INSTRUCTION >>
From the lines below, keep only those containing the string "Viewport" and copy them out. Case counts.

[Element and text position data]
+ + + + + + +

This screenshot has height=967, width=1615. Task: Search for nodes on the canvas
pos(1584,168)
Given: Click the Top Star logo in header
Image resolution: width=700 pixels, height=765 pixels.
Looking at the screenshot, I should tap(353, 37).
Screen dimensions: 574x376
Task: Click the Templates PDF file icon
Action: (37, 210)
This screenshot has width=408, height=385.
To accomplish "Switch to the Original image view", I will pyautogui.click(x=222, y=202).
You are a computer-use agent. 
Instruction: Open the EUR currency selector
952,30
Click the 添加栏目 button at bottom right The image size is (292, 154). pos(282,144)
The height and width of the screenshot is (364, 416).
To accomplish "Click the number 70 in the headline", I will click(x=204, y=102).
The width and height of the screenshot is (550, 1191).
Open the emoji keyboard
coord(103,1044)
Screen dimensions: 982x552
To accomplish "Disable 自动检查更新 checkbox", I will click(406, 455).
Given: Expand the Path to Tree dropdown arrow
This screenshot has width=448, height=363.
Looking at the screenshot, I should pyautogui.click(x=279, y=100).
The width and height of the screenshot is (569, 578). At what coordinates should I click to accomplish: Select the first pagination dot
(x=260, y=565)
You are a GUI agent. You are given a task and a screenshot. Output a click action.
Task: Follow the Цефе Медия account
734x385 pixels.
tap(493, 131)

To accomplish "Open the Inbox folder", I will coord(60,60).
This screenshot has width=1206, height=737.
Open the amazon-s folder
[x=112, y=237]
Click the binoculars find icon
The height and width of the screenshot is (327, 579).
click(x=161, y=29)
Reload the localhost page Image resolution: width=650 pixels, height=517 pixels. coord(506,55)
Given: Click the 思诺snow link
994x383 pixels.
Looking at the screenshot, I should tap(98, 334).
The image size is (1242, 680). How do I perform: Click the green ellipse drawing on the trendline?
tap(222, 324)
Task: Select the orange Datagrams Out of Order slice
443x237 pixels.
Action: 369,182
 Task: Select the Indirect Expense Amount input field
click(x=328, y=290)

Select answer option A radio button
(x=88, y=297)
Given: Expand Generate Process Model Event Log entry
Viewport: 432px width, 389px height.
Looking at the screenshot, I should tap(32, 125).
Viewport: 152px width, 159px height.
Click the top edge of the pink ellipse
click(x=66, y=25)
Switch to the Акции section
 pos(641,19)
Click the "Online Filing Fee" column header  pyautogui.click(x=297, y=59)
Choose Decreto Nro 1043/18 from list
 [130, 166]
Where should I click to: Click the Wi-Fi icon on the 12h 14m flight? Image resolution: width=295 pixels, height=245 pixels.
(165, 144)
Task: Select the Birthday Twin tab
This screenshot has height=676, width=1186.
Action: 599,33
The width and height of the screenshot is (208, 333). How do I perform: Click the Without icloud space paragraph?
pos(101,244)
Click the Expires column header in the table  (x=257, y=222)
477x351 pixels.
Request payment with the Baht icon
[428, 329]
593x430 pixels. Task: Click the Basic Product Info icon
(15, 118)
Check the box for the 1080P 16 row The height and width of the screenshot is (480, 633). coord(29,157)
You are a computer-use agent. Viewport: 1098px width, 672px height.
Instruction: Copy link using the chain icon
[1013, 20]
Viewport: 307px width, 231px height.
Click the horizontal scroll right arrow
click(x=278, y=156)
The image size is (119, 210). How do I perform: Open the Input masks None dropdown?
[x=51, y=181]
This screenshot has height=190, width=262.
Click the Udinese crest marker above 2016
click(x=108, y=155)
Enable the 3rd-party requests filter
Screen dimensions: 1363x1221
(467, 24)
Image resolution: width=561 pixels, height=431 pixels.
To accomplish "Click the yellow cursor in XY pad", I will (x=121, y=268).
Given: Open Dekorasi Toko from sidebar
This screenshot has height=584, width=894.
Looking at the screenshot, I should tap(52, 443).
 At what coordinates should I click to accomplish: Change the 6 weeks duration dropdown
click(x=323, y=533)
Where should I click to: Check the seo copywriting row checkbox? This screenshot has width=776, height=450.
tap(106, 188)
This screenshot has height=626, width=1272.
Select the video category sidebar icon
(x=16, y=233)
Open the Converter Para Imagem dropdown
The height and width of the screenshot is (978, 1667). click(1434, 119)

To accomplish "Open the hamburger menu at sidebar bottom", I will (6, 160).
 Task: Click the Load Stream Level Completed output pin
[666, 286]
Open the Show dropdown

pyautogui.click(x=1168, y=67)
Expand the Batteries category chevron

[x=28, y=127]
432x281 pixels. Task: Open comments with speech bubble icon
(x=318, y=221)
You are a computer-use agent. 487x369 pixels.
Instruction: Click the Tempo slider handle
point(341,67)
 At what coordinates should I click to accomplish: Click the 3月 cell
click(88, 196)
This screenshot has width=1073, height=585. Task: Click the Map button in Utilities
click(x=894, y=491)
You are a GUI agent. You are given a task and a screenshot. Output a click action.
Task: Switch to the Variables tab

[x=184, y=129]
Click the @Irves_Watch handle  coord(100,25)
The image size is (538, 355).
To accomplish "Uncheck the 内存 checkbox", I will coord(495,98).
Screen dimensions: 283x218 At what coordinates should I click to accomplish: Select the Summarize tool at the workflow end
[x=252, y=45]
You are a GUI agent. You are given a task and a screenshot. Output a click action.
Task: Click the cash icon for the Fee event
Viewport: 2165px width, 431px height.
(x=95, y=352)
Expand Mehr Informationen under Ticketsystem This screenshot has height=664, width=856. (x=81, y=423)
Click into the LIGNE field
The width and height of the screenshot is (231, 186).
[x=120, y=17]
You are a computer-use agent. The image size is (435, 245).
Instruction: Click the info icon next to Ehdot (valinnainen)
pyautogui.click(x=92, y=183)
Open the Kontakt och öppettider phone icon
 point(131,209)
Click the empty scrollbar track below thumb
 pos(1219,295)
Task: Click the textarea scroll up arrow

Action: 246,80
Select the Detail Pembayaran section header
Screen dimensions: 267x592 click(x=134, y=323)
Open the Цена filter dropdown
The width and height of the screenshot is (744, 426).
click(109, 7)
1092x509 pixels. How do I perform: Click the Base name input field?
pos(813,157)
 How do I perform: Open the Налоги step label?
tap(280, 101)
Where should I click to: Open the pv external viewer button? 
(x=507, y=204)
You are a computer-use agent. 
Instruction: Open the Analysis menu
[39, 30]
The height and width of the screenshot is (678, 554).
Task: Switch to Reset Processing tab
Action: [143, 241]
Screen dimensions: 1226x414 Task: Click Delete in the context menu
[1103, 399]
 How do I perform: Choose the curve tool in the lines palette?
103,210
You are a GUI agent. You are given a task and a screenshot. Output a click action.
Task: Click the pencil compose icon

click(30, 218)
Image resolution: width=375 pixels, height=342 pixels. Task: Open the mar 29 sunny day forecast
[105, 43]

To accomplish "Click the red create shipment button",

+ + + + + + +

PROBLEM SOLUTION >>
Viewport: 432px width, 389px height.
Viewport: 152px width, 159px height.
You are a computer-use agent. Viewport: 1098px width, 672px height.
Viewport: 307px width, 231px height.
Viewport: 2165px width, 431px height.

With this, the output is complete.